▸ Your task
Continue the personal essay on living with depression, picking up right after its final sentence.

▸ Given passage
== == ==
Depression sucks. Depression really, really sucks. How do I know? I have clinical depression. It runs in my family and unfortunately it’s just one of those things that I was (insert sarcasm) lucky to inherit. Depression is something we don’t talk about enough. People hear the word and they think “Oh my God. That’s so bad. We can’t talk about depression! How DEPRESSING!” Well, okay. That makes zero sense. With all of the social media and internet capabilities in our hands today, it’s my belief that those of us who have suffered from depression should speak out about the struggle and what helps us cope. For me, it’s my dogs.
My Battle with Depression
I first started dealing with depression when my parents got divorced. I was about 17 years old. Looking back, I was definitely more depressed than I let on. I didn’t want people to know I was struggling, but really, there were days when I didn’t even see the point in living. My perfect world had come crashing down as I watched my parent’s seemingly perfect marriage come to a sour end.
That bout of depression lead me to anti-depressants, and they worked! It took a couple of months, but finally I was feeling better. Instead of wanting to isolate myself and crawl into a dark hole, I was beginning to be myself again. I’m glad I had the medications, as my support system was severely lacking.
Since then, I’ve dealt with depression on and off. But the thing is, it comes and goes when it wants. Life can be super great, but I will still fall into the cave of depression. Sometimes major events trigger it, other times it just happens. What many people don’t understand is that people who suffer from depression can’t help it.
That’s right – we really can’t help it.
We’re not sad. We’re not angry. What depression really means is losing interest in things we enjoy. We don’t want to socialize with people we love. Depression is a medical illness and luckily it’s treatable.
The best treatment for me? My dogs.
== == ==
▸ Given information
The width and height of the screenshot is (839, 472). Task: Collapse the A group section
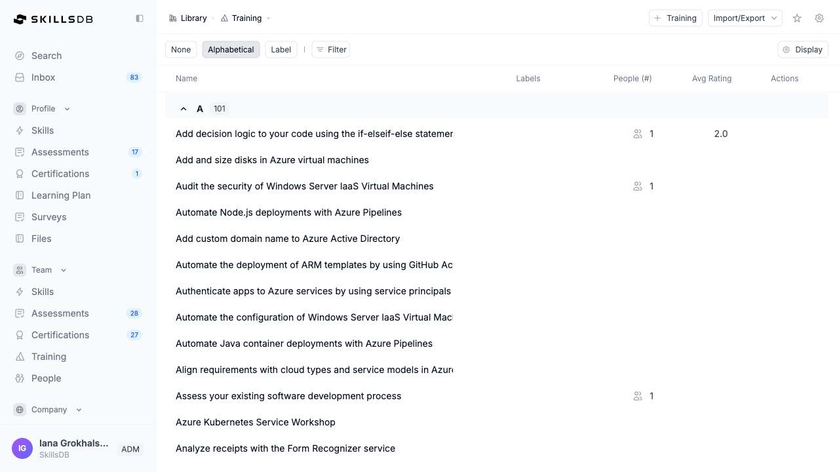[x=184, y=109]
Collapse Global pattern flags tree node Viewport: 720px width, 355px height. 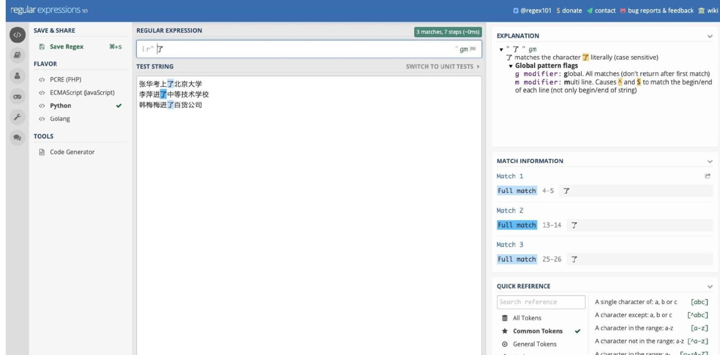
== == ==
▸ Exercise response
In January 2015, my brother left for Ft. Benning, GA after being home on leave for two weeks. I was fine when he left because I was going to be flying out to see him a couple of weeks later for his Army basic training graduation. After a very stressful, sad trip to Georgia, I hugged my brother goodbye, not knowing when I would see him again. I walked away with so many unanswered questions; Where was my brother going? Would he be close to home? Can I travel to see him? What’s he going to be doing?
When I got home, I fell into a deep depression. It dragged me under faster than quicksand, and I felt the downward spiral. I wanted to sleep. I didn’t want to talk to anyone. I didn’t want to do anything. I remember even acknowledging to myself and Matt that depression was kicking my ass, but all I could do was wait. I hadn’t been on anti-depressants for years but I had hope that I’d crawl back out out of my hermit cave, so I didn’t opt to go back on them.
All the while, I still had my dogs. My dogs loved me. My dogs cuddled with me. My dogs didn’t judge me for my sadness and lethargy. Although Matt was 100% supportive of anything I needed, I pushed him away because I was depressed! It came down to wanting to isolate myself again.
I remember Wynston still wanting to spend time with me. He wanted to play like any other day. His spirit was alive and thriving although I was not. He saw me as his mom, no matter how I was feeling.
I would sleep. I would cry. Wynston and Khloee were there. They never put me down. They didn’t tell me to cheer up because I had so much to be grateful for. Trust me, I know I have a lot to be grateful for but guess what? Depression doesn’t care and it gets in the way of any positive emotions.
Society puts this awful stigma on depression, as they do on many other mental and physical illnesses. There are so many different types of depression, and sufferers need help. We don’t need to be discriminated against because we already feel horrible! I have clinical depression. It’s genetic and ongoing, although it’s not consistent (and I’m very thankful for that!). Events like my brother leaving and my parent’s divorce stir up all of the negativity in my mind and it causes the onset of my depression. The case differs from person to person.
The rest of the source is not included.